Nearly 800 Kia dealerships across the United States collectively raised more than $4.7 million for nonprofit organizations in 2025, the automaker announced this week. That figure, split across national heavyweights like St. Jude Children’s Research Hospital and No Kid Hungry, each receiving more than $1.5 million, marks the fifth consecutive year of Kia’s “Accelerate the Good” Dealer Match program.

Five years is long enough to separate a real initiative from a publicity stunt. And $4.7 million, while a rounding error on Kia America’s balance sheet, is real money when it lands at a local food bank or children’s hospital.

The program’s structure is what makes it worth watching. Kia corporate matches dealer-level donations, which means individual retailers have to actually write checks and organize events in their own communities before the corporate dollars flow. That’s a fundamentally different model than a brand cutting a single seven-figure check to a headline charity and calling it a day.

The recipient list tells that story. Alongside the marquee names — St. Jude, No Kid Hungry, American Red Cross, Toys for Tots — sit smaller, regional organizations like Feeding South Florida, Children’s Hospital of the King’s Daughters, Do Greater Charlotte, and Angel Wings for Veterans. These aren’t the nonprofits a national marketing department picks from a boardroom. They’re chosen by dealers who know their zip codes.

“The continued success of our ‘Accelerate the Good’ initiative reflects the shared commitment of Kia and our nationwide retailer network to invest in the communities we serve,” said SeungKyu (Sean) Yoon, president and CEO of Kia North America and Kia America. Standard corporate language, sure. But the receipts back it up.

The program also extends beyond writing checks. Kia says employees participate in volunteer efforts including food pantry service, beach cleanups, clothing drives, and assembling art kits for hospitalized children. None of that is glamorous. All of it requires showing up.

Automakers love to talk about community investment. Most of them mean sponsoring a stadium or slapping a logo on a marathon.

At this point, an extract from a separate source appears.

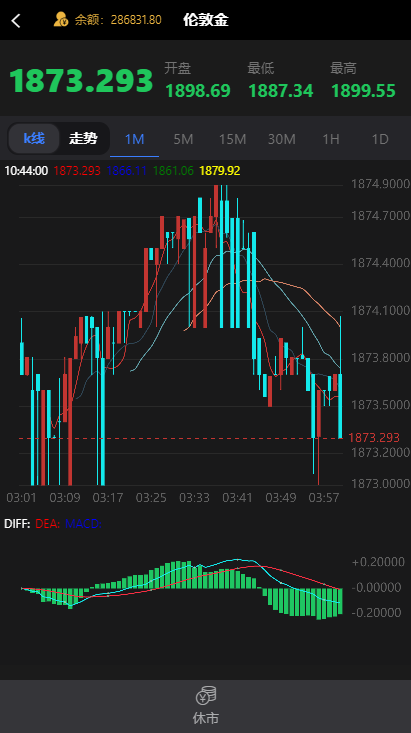Tap the 03:33 timeline label
The image size is (411, 733).
pyautogui.click(x=194, y=497)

The franchise dealer model, often criticized for its middleman economics and territorial politics, turns out to be a surprisingly effective charitable distribution network when someone bothers to activate it.

Dealers are embedded in their towns in ways that corporate offices in Irvine or Detroit or Seoul simply cannot be.

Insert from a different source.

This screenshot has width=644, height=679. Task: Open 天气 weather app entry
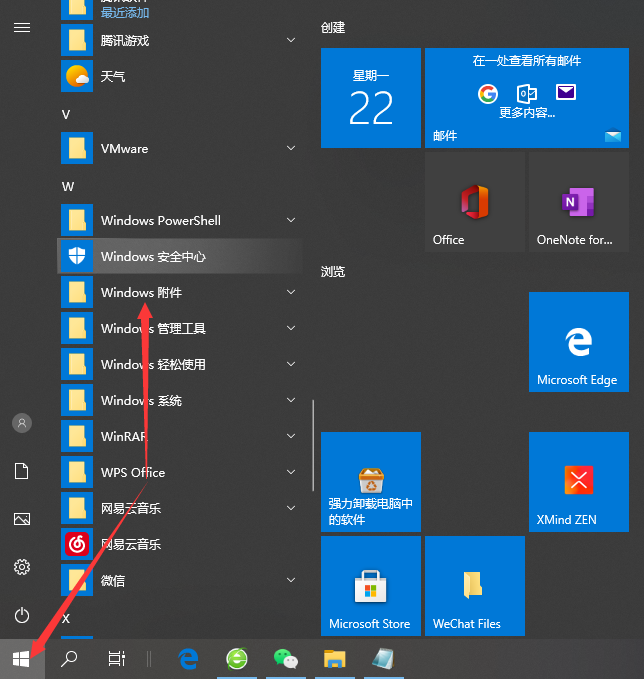tap(113, 76)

Kia’s broader social portfolio now includes scholarships for underserved students and grants supporting environmental innovation, ocean conservation, and animal welfare. Whether these efforts move the needle on brand perception is debatable. J.D. Power surveys and Consumer Reports rankings still drive purchase decisions far more than philanthropy pages on a corporate website.

But that might be beside the point. The American Red Cross doesn’t care why the check cleared. Neither does Operation Homefront, which serves military families, or Covenant House, which works with homeless youth. The money arrives and does its work regardless of motive.

Five years in, $4.7 million raised in a single calendar year, nearly 800 participating dealers. The trajectory is upward. The question now is whether other manufacturers with similarly vast dealer networks — Toyota, Ford, Chevrolet — are paying attention or content to let Kia own this particular lane.

Dealerships have spent the last decade fighting for their survival against direct-sales models and online disruptors. Proving they are indispensable community anchors, not just transactional showrooms, might be the smartest long-term play any of them can make. Kia’s dealers seem to have figured that out before most.